» **What this task involves**: Scan the entries below. Report each line where the string "point" occurs.

*** Data ***

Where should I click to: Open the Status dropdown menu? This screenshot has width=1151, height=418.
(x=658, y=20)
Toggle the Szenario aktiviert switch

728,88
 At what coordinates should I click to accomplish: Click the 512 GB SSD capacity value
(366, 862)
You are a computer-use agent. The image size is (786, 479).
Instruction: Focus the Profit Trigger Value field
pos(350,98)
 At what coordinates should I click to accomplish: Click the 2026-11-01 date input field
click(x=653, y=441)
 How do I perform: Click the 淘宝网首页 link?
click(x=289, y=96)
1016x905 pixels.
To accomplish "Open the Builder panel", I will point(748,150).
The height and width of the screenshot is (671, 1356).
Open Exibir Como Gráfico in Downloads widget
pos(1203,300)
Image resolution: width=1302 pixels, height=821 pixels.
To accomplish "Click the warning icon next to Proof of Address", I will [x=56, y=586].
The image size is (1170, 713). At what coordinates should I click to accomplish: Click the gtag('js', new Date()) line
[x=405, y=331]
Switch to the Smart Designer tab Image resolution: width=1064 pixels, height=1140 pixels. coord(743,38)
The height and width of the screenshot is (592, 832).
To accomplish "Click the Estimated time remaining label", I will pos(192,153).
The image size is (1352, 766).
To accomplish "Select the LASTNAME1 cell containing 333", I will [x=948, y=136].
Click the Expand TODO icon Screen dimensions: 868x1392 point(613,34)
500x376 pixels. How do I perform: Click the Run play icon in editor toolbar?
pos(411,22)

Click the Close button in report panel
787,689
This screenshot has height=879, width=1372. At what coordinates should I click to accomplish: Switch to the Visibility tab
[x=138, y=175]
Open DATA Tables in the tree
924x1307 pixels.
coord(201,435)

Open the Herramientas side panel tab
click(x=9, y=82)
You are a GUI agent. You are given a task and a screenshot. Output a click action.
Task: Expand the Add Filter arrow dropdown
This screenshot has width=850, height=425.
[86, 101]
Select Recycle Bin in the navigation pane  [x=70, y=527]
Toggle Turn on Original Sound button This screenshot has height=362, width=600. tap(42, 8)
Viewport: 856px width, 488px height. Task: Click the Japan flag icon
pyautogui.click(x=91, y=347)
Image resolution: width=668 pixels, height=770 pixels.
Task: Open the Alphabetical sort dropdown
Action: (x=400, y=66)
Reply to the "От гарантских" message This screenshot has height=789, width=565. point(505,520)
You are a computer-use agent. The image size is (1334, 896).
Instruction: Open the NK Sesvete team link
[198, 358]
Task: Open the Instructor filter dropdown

*** End of Data ***

» **Response to the exercise**:
To accomplish "Open the Builder panel", I will point(748,150).
Click the Expand TODO icon Screen dimensions: 868x1392 point(613,34)
Reply to the "От гарантских" message This screenshot has height=789, width=565. point(505,520)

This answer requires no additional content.